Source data

((

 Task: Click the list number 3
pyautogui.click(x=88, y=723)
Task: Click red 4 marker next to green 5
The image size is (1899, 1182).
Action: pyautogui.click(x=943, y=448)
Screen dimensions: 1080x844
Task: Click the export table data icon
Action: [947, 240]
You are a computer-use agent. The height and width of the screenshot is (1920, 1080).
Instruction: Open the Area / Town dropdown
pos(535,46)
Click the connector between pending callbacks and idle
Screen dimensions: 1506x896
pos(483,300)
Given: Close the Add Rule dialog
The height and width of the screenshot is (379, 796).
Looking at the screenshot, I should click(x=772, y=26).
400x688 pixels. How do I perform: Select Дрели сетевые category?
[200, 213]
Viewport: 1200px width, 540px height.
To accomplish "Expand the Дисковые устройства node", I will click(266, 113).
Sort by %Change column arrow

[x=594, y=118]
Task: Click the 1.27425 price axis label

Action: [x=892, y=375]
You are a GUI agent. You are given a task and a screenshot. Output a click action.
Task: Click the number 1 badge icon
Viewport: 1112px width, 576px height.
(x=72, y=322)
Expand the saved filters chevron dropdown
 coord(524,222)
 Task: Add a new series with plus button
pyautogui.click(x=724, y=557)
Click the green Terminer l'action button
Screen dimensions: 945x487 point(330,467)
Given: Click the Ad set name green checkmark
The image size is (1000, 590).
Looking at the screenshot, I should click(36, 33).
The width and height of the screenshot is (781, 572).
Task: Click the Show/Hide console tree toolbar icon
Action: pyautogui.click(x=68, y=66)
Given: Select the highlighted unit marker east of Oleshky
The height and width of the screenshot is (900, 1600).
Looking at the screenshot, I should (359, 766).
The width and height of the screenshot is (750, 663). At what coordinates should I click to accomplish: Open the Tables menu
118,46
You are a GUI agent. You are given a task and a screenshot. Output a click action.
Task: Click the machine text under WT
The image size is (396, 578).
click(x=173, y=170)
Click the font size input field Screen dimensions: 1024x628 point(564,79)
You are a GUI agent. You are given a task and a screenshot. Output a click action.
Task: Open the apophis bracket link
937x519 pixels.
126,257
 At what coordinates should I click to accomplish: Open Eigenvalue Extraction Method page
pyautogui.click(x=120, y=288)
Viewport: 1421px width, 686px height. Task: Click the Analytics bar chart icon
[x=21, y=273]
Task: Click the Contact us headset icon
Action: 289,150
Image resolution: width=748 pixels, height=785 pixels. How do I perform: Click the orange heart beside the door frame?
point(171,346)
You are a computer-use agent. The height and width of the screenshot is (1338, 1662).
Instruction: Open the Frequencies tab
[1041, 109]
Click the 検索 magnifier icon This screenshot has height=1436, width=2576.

))

WHAT THIS TASK INVOLVES: Could you set down every line above exactly as written?

EXERCISE OUTPUT:
 Task: Click the list number 3
pyautogui.click(x=88, y=723)
Task: Click red 4 marker next to green 5
The image size is (1899, 1182).
Action: pyautogui.click(x=943, y=448)
Screen dimensions: 1080x844
Task: Click the export table data icon
Action: [947, 240]
You are a computer-use agent. The height and width of the screenshot is (1920, 1080).
Instruction: Open the Area / Town dropdown
pos(535,46)
Click the connector between pending callbacks and idle
Screen dimensions: 1506x896
pos(483,300)
Given: Close the Add Rule dialog
The height and width of the screenshot is (379, 796).
Looking at the screenshot, I should click(x=772, y=26).
400x688 pixels. How do I perform: Select Дрели сетевые category?
[200, 213]
Viewport: 1200px width, 540px height.
To accomplish "Expand the Дисковые устройства node", I will click(266, 113).
Sort by %Change column arrow

[x=594, y=118]
Task: Click the 1.27425 price axis label

Action: [x=892, y=375]
You are a GUI agent. You are given a task and a screenshot. Output a click action.
Task: Click the number 1 badge icon
Viewport: 1112px width, 576px height.
(x=72, y=322)
Expand the saved filters chevron dropdown
 coord(524,222)
 Task: Add a new series with plus button
pyautogui.click(x=724, y=557)
Click the green Terminer l'action button
Screen dimensions: 945x487 point(330,467)
Given: Click the Ad set name green checkmark
The image size is (1000, 590).
Looking at the screenshot, I should click(36, 33).
The width and height of the screenshot is (781, 572).
Task: Click the Show/Hide console tree toolbar icon
Action: pyautogui.click(x=68, y=66)
Given: Select the highlighted unit marker east of Oleshky
The height and width of the screenshot is (900, 1600).
Looking at the screenshot, I should (359, 766).
The width and height of the screenshot is (750, 663). At what coordinates should I click to accomplish: Open the Tables menu
118,46
You are a GUI agent. You are given a task and a screenshot. Output a click action.
Task: Click the machine text under WT
The image size is (396, 578).
click(x=173, y=170)
Click the font size input field Screen dimensions: 1024x628 point(564,79)
You are a GUI agent. You are given a task and a screenshot. Output a click action.
Task: Open the apophis bracket link
937x519 pixels.
126,257
 At what coordinates should I click to accomplish: Open Eigenvalue Extraction Method page
pyautogui.click(x=120, y=288)
Viewport: 1421px width, 686px height. Task: Click the Analytics bar chart icon
[x=21, y=273]
Task: Click the Contact us headset icon
Action: 289,150
Image resolution: width=748 pixels, height=785 pixels. How do I perform: Click the orange heart beside the door frame?
point(171,346)
You are a computer-use agent. The height and width of the screenshot is (1338, 1662).
Instruction: Open the Frequencies tab
[1041, 109]
Click the 検索 magnifier icon This screenshot has height=1436, width=2576.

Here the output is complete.